Define bright.
I know people with First Class Degrees who have come out with classic lines like, "Well penguins are fish anyway". Said with complete seriousness and honesty.
They might be academic but they are, in my opinion, as thick as pig shit, unless they have studied it and learn it by heart and can splurge it out in a exam. They are just good at repeating stuff once they have memorised it.
They lack any awareness of the world and they lack the ability to think for themselves.
Equally, you might be as thick as cow dung yourself so when your child can add 3 + 2 at age 6 without the aid of a calculator you might think they are bright because compared to your standards they are streets ahead of you.
In short, its all relative and depends on what you are actually trying to measure.
On another note, you are less likely to have a parent say their child is average than bright or has learning difficulties.

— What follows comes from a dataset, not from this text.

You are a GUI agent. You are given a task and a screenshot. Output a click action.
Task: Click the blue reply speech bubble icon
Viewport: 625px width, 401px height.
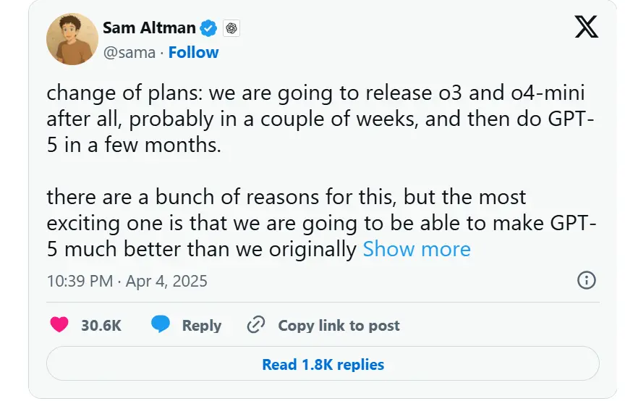pyautogui.click(x=161, y=325)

Average is really the thing that everyone avoids saying, because that seems to suggest that there isn't a reason for their mediocrity and how they don't stand out from the crowd in some way.
Oh and IQ tests, don't measure intelligence in the way you think. They measure how good you are at doing IQ tests under those particular conditions. They don't take into account certain types of intelligence and they don't take into account how you may be affected by the conditions under which you might take the test (you might be a person who is anxious under exam type conditions for exam but might otherwise thrive under more 'natural' conditions even though they might be high stress situations).
Not to mention you might have an exceptionally high IQ but because you are useless at reading and responding to other people, its about as useful as a chocolate teapot as you can't use this intelligence in a way which is helpful and ultimately productive because you lack skills in other areas.
Emotional intelligence is essential to being bright in my honest opinion. You might not be academic but if you have the ability to do the most with what you have got and use it in a way that can achieve more than your 'more intelligent' peers, then surely you are brighter than they are?